Existe, assim, o risco de que a conjuntura de mercado leve a que os imóveis futuramente não tenham valor para pagar as hipotecas ainda por liquidar - que estarão continuamente em crescente valor pois as taxas de juro estarão em ciclo de subida.
Em resumo, a economia e o mercado imobiliário em Portugal, especialmente nos grandes centros urbanos, pode estar a criar uma tempestade perfeita da qual poucos têm a perceção de que se pode estar a entrar em um ciclo negativo, de grande impacto nas finanças familiares e no comportamento do mercado, num futuro próximo.
É com base na conjugação destas duas perspetivas que, na LOBA, avaliamos o valor de cada imóvel. Em vez de meramente generalizar preços por metro quadrado, analisamos o perfil e poder de compra de quem quer viver em determinado imóvel, seja através de compra ou arrendamento. Ao traçar este perfil, torna-se relativamente fácil estimar o intervalo de valores em que o imóvel será vendido ou arrendado. A renda que paga o consumidor é determinante para calcular o rendimento esperado de um investidor que pretenda adquirir um imóvel para arrendar a longo prazo.
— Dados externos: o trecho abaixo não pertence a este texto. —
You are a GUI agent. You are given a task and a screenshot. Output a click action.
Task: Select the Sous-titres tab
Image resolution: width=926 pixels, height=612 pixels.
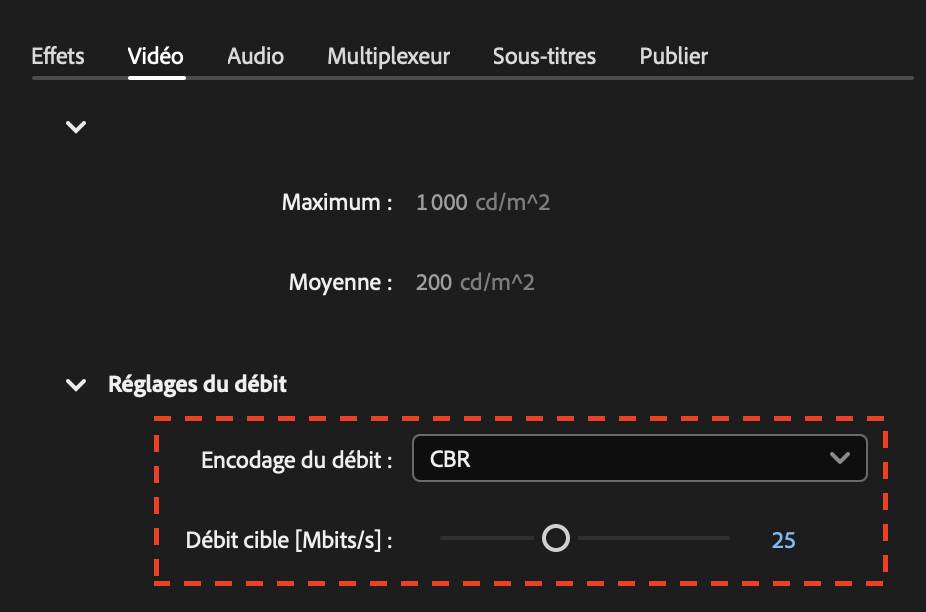point(543,56)
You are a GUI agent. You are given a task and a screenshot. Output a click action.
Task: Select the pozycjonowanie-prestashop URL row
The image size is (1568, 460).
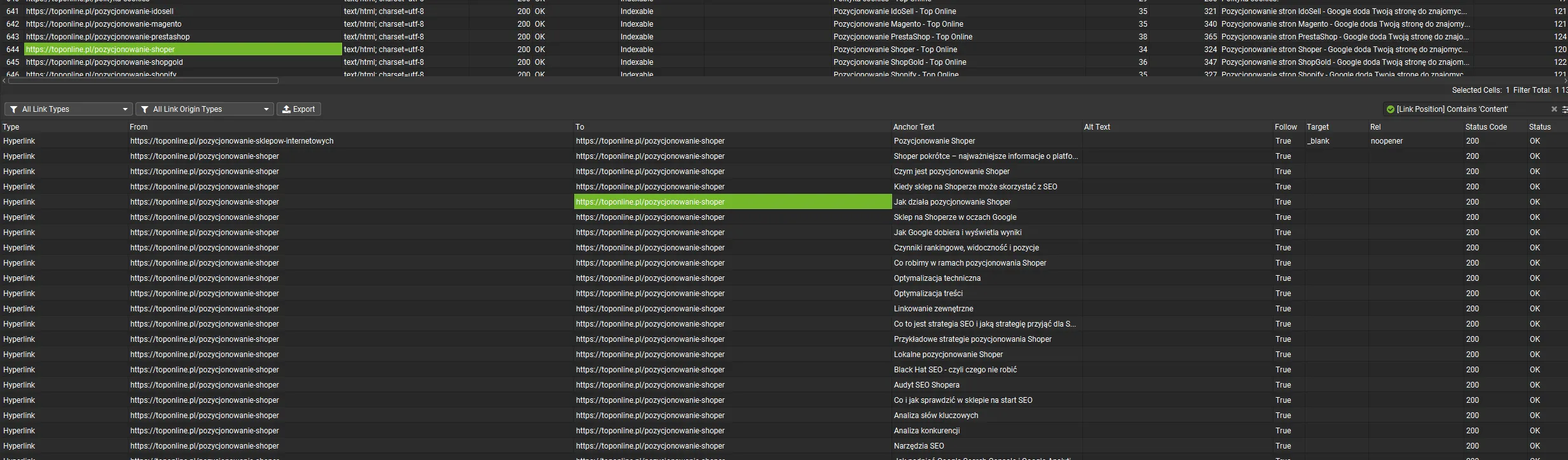point(108,37)
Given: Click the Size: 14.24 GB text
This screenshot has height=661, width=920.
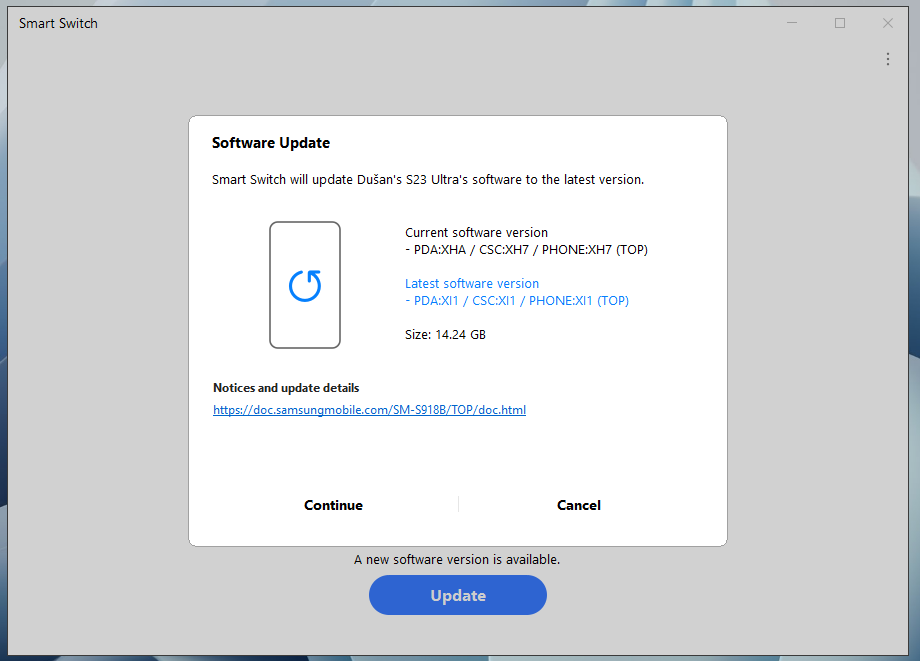Looking at the screenshot, I should 445,335.
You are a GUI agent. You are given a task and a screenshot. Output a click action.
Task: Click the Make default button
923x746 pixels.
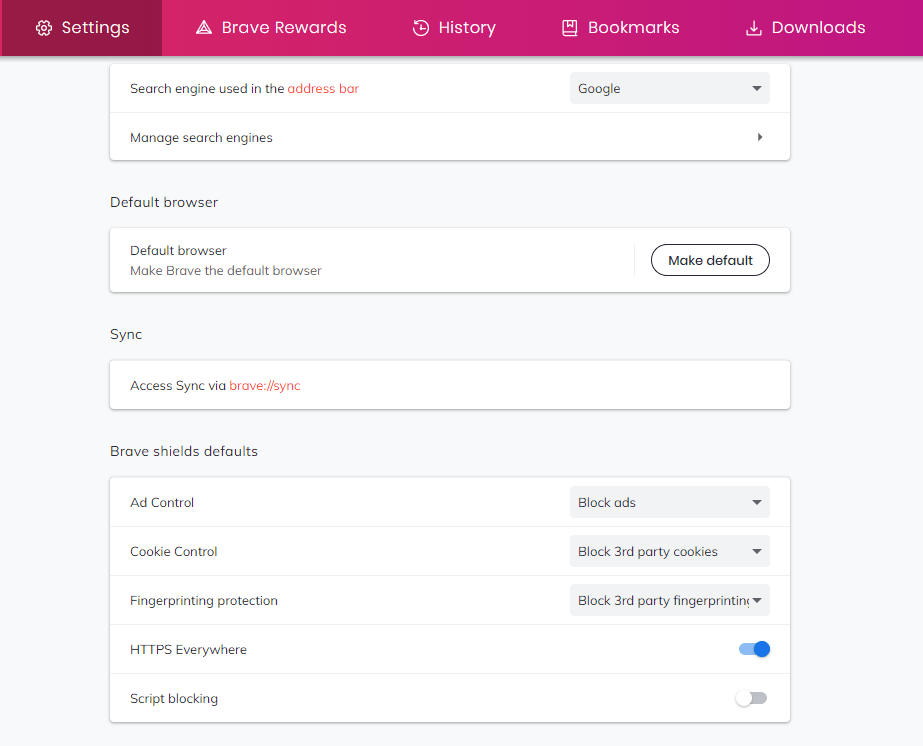710,260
Na nossa opinião, é um erro tomar uma decisão com base no preço a que comprou o vizinho ou o amigo, mas a comparação tem sido a racionalização para a decisão de compra de muitos portugueses e a fixação do preço de venda é feita através dos anúncios de imóveis, na sua maioria especulativos e ilusórios. O mercado não é transparente e muitas pessoas ignoram que em certos casos os imóveis são vendidos cerca de 30% abaixo do asking price. A média de desconto de 17,2% em 2020 baixou para 14,1% em 2021. Outros são vendidos pelo próprio asking price, ou ligeiramente acima. O resultado depende da capacidade de compra e match do imóvel com as preferências do seu público, como é evidente, mas também de quão informado está o vendedor e das suas motivações de venda.
Apesar do peso que tem a habitação nas finanças familiares, estou certa de que a maioria das pessoas toma decisões de compra emocionais com base em falsos argumentos racionais. Enquanto consultora, à LOBA cumpre aconselhar os clientes a ponderarem exaustivamente a sua capacidade financeira, a ponderarem entre taxa fixa ou variável em caso de financiamento e a analisarem de forma muito prática rotinas pessoais e familiares de modo a definir prioridades e escolher o imóvel mais adequado.
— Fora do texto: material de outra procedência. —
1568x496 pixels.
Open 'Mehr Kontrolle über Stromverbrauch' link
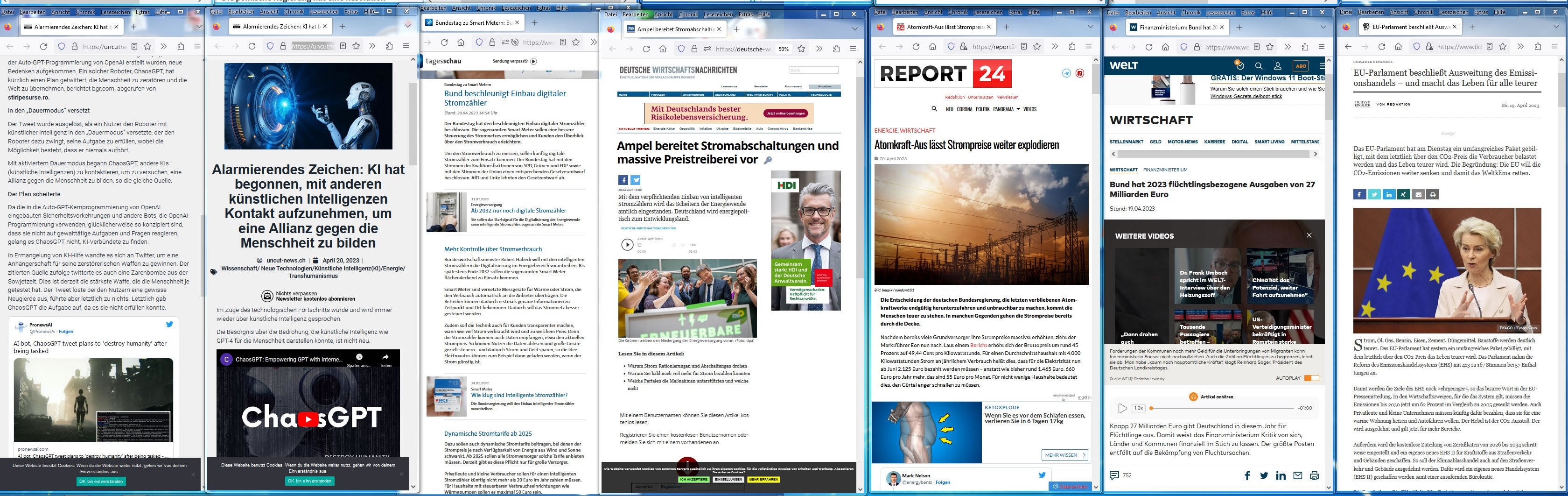(492, 249)
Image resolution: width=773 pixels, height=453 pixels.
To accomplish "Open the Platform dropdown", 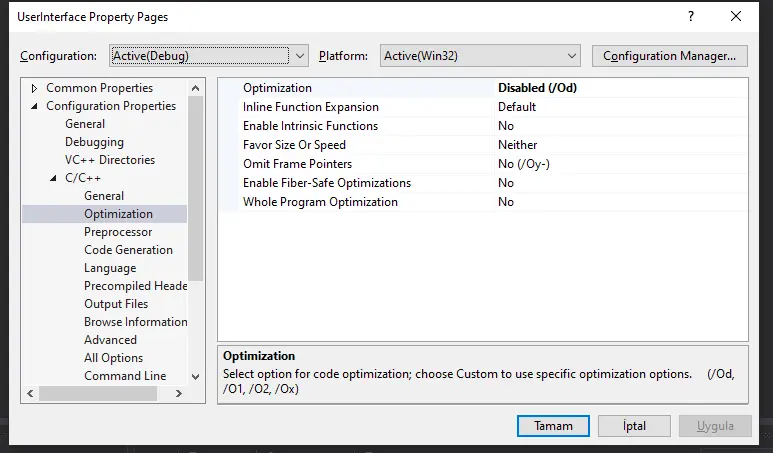I will 480,56.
Adiar a compra de casa poderá não ser a melhor decisão, é preciso é que exista uma estratégia na compra. Por outro lado, seja qual for o segmento, o momento é adequado para a venda, contando com a facilidade do crédito à habitação, sem alarmismo e sem cair no erro da especulação e da excessiva divulgação, que apenas desgastam o imóvel no mercado e levam a uma venda abaixo do preço ótimo, sujeita ainda às circunstâncias externas, cuja instabilidade se tem intensificado nos últimos dois anos.